To: "Mike Carter" <>, "birding aus" <>
Subject: PG's Help needed. PERPETUATING the great BUTCHERBIRD MYTH
From: "Philip A. Veerman" <>
Date: Mon, 30 Jun 2003 17:57:28 +1000
Thanks Mike for your clarification on the issue. I was not really suggesting any impaling of food. So Mike is right that any such suggestion was inadvertent. I have seen Grey Butcherbird put prey into a wedge in twigs but I have not seen them impaling it. I wasn't actually thinking of impaling (note I wrote "hanging"). All I was trying to do was point out to John Gamblin that the birds sticking prey onto a clothes peg on a clothes line is really just an extension of natural behaviour and not something as astounding as he was suggesting. I hadn't really thought of a difference between our birds and shrikes (although the reason they do it is the same). Is this really "one of the greatest myths in Australian ornithology"? ps I have never worked as a butcher.
 
Philip
-----Original Message-----
From: Mike Carter <>
To: Philip A. Veerman <>; BIRDING-AUS <>
Cc: Jamie Matthew <>
Date: Monday, 30 June 2003 11:15
Subject: Re: [BIRDING-AUS] PG's Help needed. PERPETUATING the great BUTCHERBIRD MYTH

 
In a reply to JAG, copied below, Philip Veerman inadvertently assists in perpetuating what I regard as one of the greatest myths in Australian ornithology.
 
That Butcherbirds impale their prey.
 
At least I have found no evidence of this in Grey Butcherbird which I have observed in detail over many years. To the contrary, even when storing food in their 'larder' as it has been called, in trees with numerous spikes or thorns, they choose not to impale, instead wedging it between the spikes or in clefts, never securing it on a spike as do the Lanius Shrikes.
 
Convinced of the above, the late and great Graham Pizzey raised the matter with me and we exchanged some correspondence.
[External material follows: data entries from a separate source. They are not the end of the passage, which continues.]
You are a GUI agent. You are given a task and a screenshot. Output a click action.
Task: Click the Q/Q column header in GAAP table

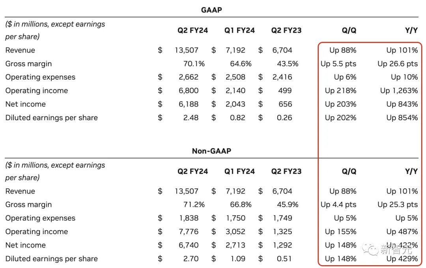tap(349, 30)
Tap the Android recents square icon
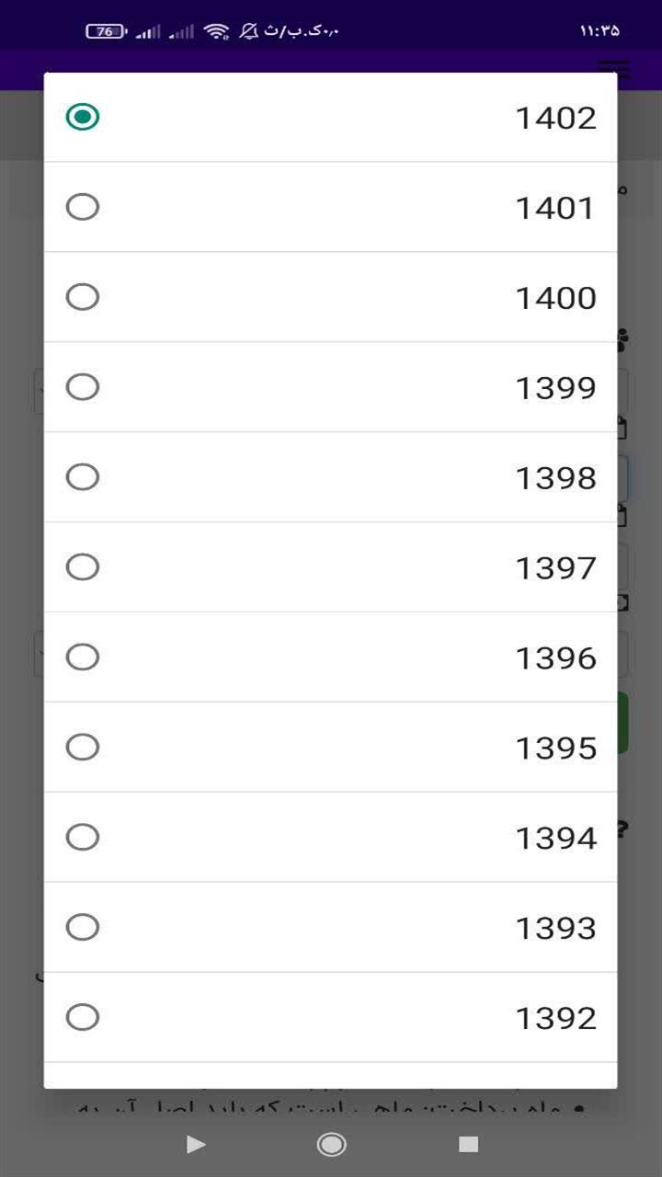The height and width of the screenshot is (1177, 662). pos(469,1144)
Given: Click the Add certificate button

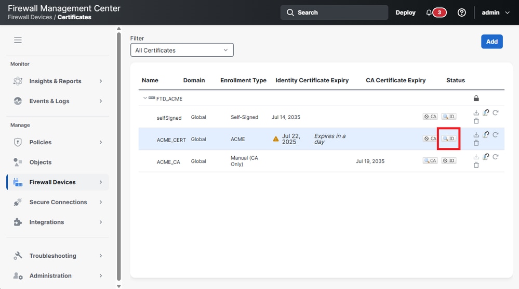Looking at the screenshot, I should tap(491, 42).
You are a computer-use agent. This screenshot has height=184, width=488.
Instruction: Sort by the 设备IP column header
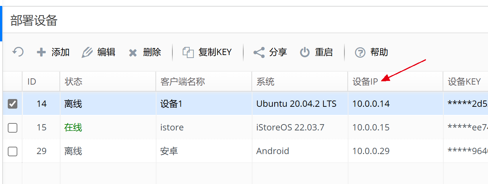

I like to think that partly as a consequence of that exchange, on page 542 of the Pizzey & Knight Field Guide he wrote the following.
 
"Larger victims are wedged into a fork (or an angle in wires of a fence or clothes-hoist) for purchase to tear against. But prey is seldom if ever impaled on thorns".
 
Mike Carter
30 Canadian Bay Road
Mt Eliza    VIC     3930
Ph:  (03) 9787 7136
Email:  
 
This seems like a typical thing for a butcherbird. There is nothing new or astounding about it. More to the point, other things don't do this. That is where the name comes from, hanging meat on hooks, like a butcher. The shrikes of northern hemisphere do the same. The thing is, they don't have strong feet like hawks have, so they need to secure prey on something, while they tear it up.